POTUS steps in to help protect "one of the
most ambitious examples of the distinctively American land-art movement" for
"recreationists seeking vastness and solitude. "
Earlier this month, President Barack Obama augmented his public lands legacy
by a great deal, designating three new national monuments that, taken
together, have a greater area than the state of Rhode Island. Nevada's
Basin and Range region is one of them, a 704,000-acre area that has ecological
and archeological significance, but whose rallying cry was taken up by the art
world. That's because Michael Heizer's City sits within its bounds.
Construction on the land-art project began in 1972 and still continues today.
Heizer's City consists of a number of mounds, terraces, and ramps spread
throughout a stretch of Garden Valley desert roughly the size of the National
Mall. It has yet to be opened to the public, though occasional tours are
given to the donors who contribute its estimated $25 million construction
budget.
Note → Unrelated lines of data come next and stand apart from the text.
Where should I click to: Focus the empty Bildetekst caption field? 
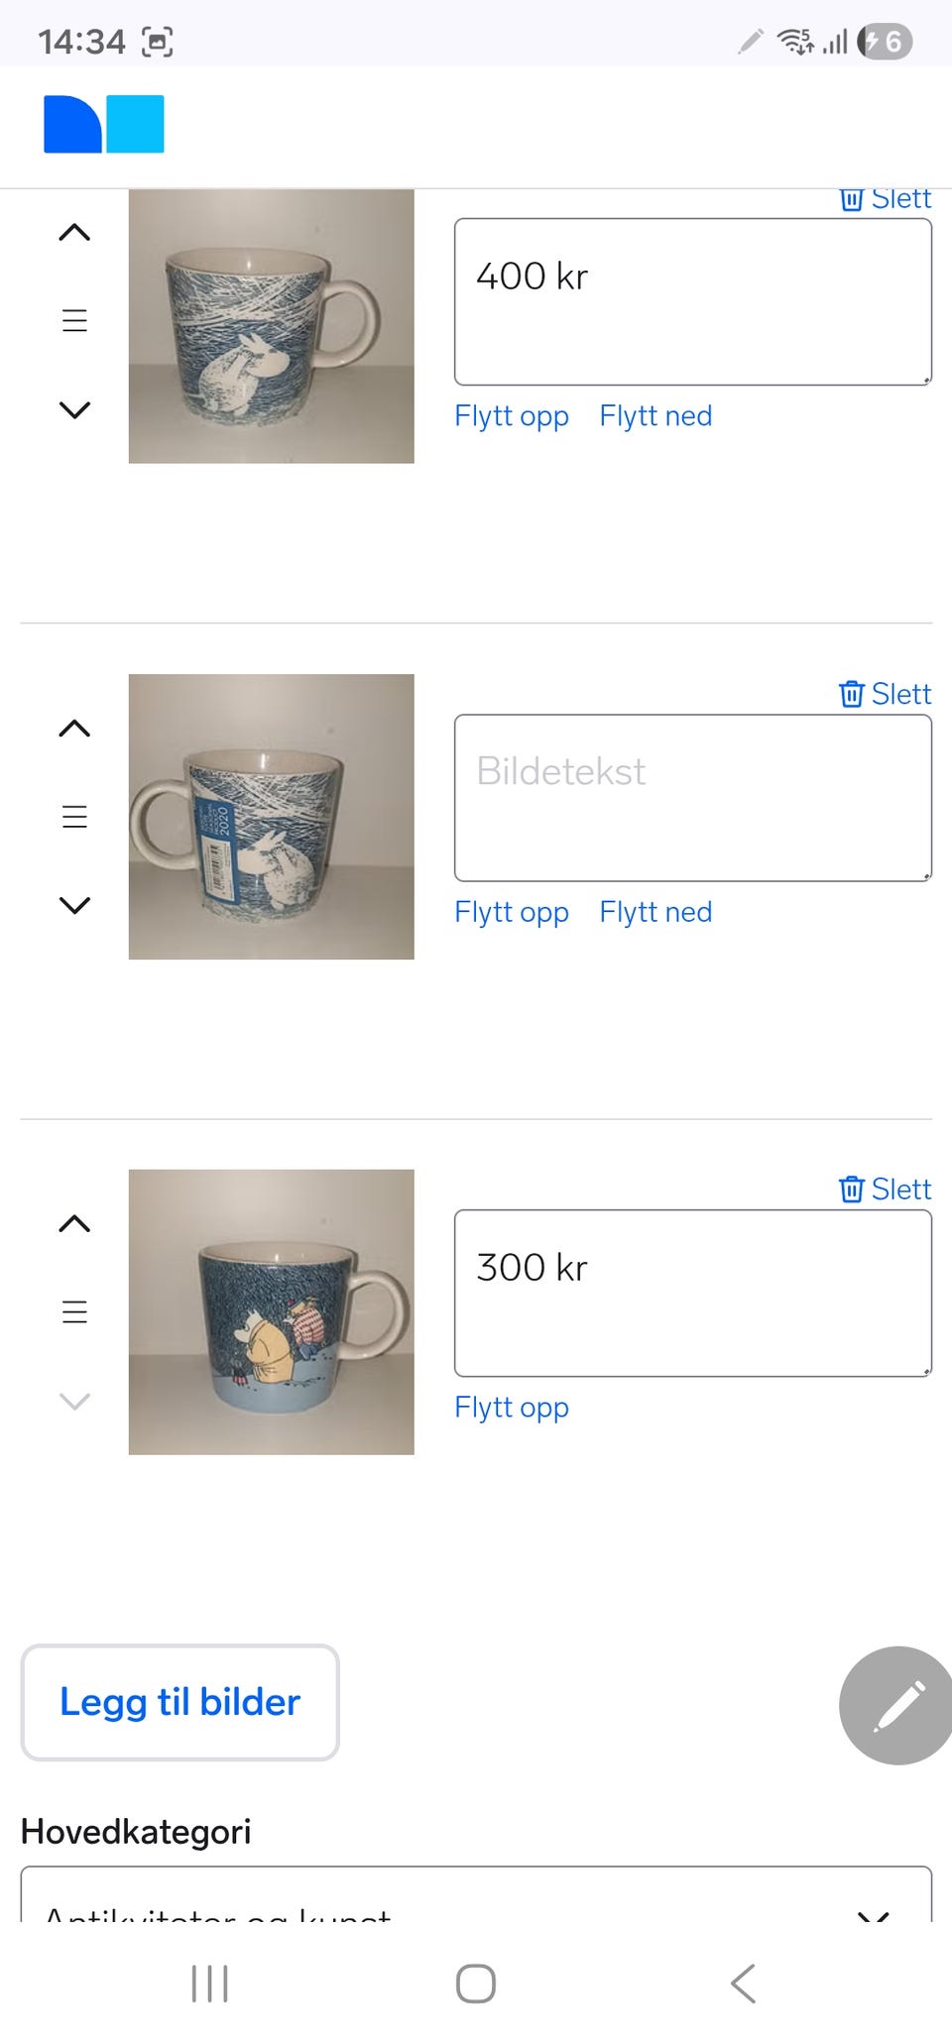tap(692, 797)
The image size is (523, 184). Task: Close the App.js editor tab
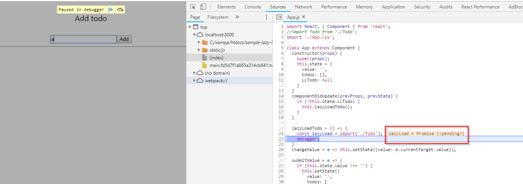305,17
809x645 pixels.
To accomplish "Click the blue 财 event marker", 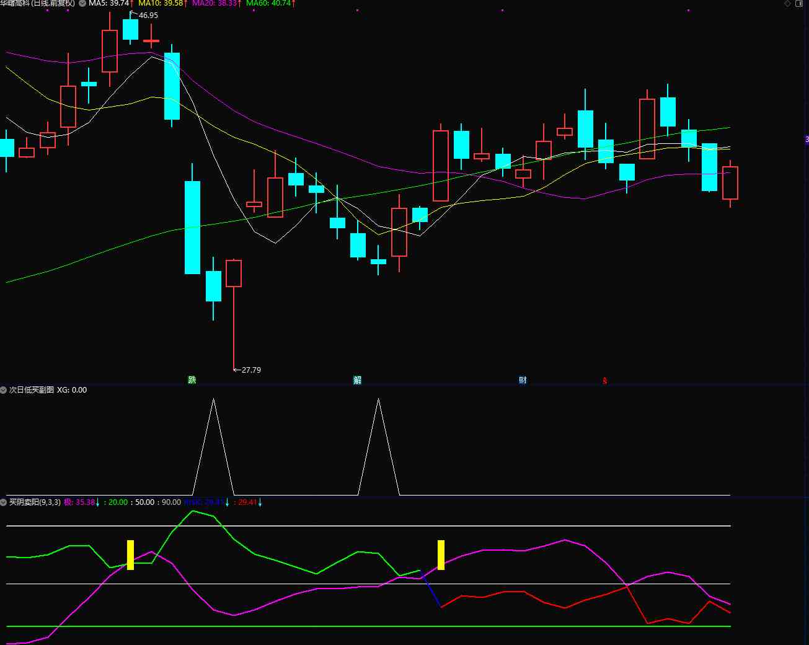I will tap(523, 380).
In an official announcement the White House called the Basin and
Range area "an iconic American landscape," emphasizing the value of its
prehistoric rock art, which "serves as an irreplaceable resource for
archaeologists, historians, and ecologists. " The statement also
acknowledges the area's modern art, calling Heizer's work "one of the
most ambitious examples of the distinctively American land-art movement. "
Though Heizer's work isn't considered part of the protected area, the Los
Angeles County Museum of Art, which holds the easement to the land on which
City is built, reportedly plans on donating it to the federal government when
the sculpture is completed, sometime within the next five years. The region
surrounding it has faced numerous environmental threats, including oil and gas
exploration, and a proposed nuclear rail line. The proclamation protecting
the surrounding land was signed by Obama under the Antiquities Act of 1906.
Though senator Harry Reid's attempts to protect the Basin and Range area
were shut down earlier this year in the House and Senate, a petition
requesting executive intervention was reportedly influential in convincing
Obama to take action. The White House's announcement also notes the
area's importance to "recreationists seeking vastness and solitude. "
More good reads from T+L:
• New Photo Series: Gorgeous Windows Around The World
• Best Places to Travel in 2015
• In Photos: 40 Years of Gorgeous Parisian Typography
Did you enjoy this article? Share it.
Previous Article Now Open in Munich: a Contender for Germany's Most
Beautiful Clothing Store Next Article New Bill Could Cap Airline Checked
Baggage Fees at $4. 50 POTUS steps in to help protect "one of the
most ambitious examples of the distinctively American land-art movement" for
"recreationists seeking vastness and solitude. "

0 commentaires:

Post a Comment

Travel Club. Powered by Blogger.

Popular Posts

Popular Posts

.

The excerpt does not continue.